Monday, August 06, 2007

Schindler's List

Forgive the blasphemy, but just a coupla weeks back, I saw Steven Spielberg's classic, "Schindler's List" for the very first time. But in seeing it at this age and in my current circumstances, I think I pretty darn well ruined the film for myself.
Let me explain:

I don't know if it's plain some kinda immunization to death and destruction and mass murder or what, but for the first time, I felt a total lack of sympathy for the suffering of the hundreds of Jews. And as I realized this lack of sympathy, I simultaneously felt a sense of shock at myself. Spielberg's film is obviously meant to make the audience witness the horror of the death camps, the unthinking cruelty of the Germans, and against this backdrop, the charity of Schindler, who, as a businessman, is only capable of buying the Jews in order to keep them alive.

Well, in my opinion, all this highlighting of the suffering of the Jews is very fine and dandy, but was this any justification for what the Jews themselves have perpetrated in later years?? I am referring here to the seemingly unending conflict in Israel-Palestine. I felt a sense of anger in watching the film. The Jews themselves have spilt so much Arab blood, was that some sort of revenging themselves because of the massacres of the Jews down the ages? Having, as a community, faced so much violence, one would think they would be the first to want to avoid any more warfare in the name of faith, community, ethnicity, whatever.

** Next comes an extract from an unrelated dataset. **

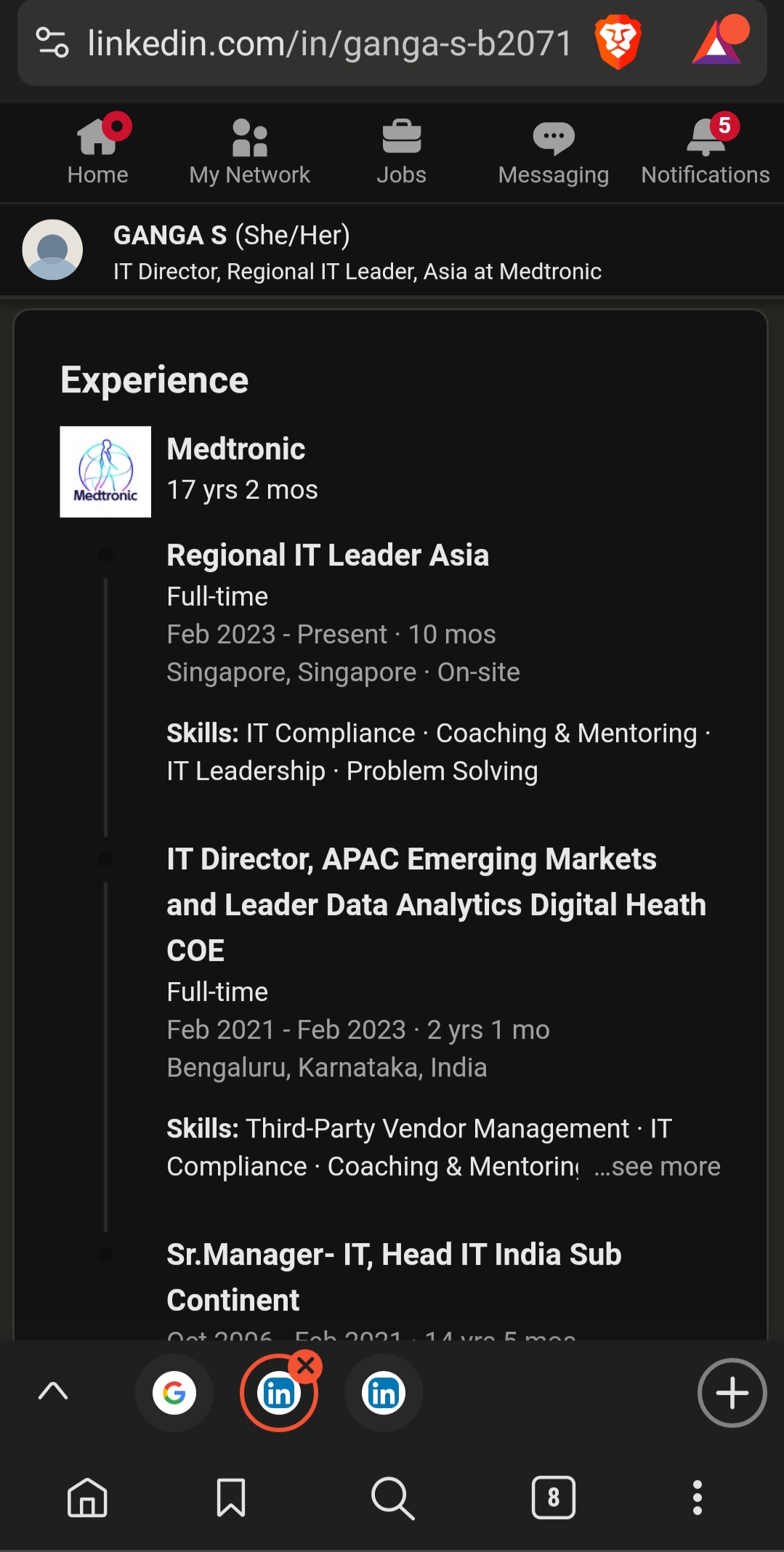Close the active LinkedIn tab
Image resolution: width=784 pixels, height=1552 pixels.
(x=306, y=1367)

I was talking about these conflicting emotions to some friends of mine later, and they also mentioned something very interesting. In the west, there is some kind of belief that this has been only genocide in world history. The suffering of the Jews has been glorified so much and the Holocaust heroicised(what's the right word here??!!!). What about all the other ethnic cleansings, genocides, mass murders in so many other nations world over since time immemorial?? Many of which western powers have themselves perpetrated or sponsored.

My parents,while watching this film, kept on going "tch tch, eeesh" and constantly shuddering during scenes of brutality. They kept on re-iterating what a cinematic classic this was. All this time, I felt infuriated, helpless and more and more angry. I couldn't divorce the Holocaust from my own experiences of history. I mean,since I was born, Israel-Palestine has always been a zone of seemingly perpetual conflict. And I am now twenty. The Gulf is still uneasy. I'm sure one cannot blame the entire Jewish community for the Israel-Palestine situation, but isn't the western world demonizing the entire Muslim and Asian community because of terrorism??

At the end of "Schindler's List", I got up feeling extremely disgusted and nauseous and realized I had probably ruined my reception of the film. But I couldn't help it! What are you supposed to feel at the end of a battle of such conflicting emotions? How do you react to the murder of a community which you know will turn out to be cruel, heartless warmongers themselves?!!! For the first time in my life, I didn't know what to feel.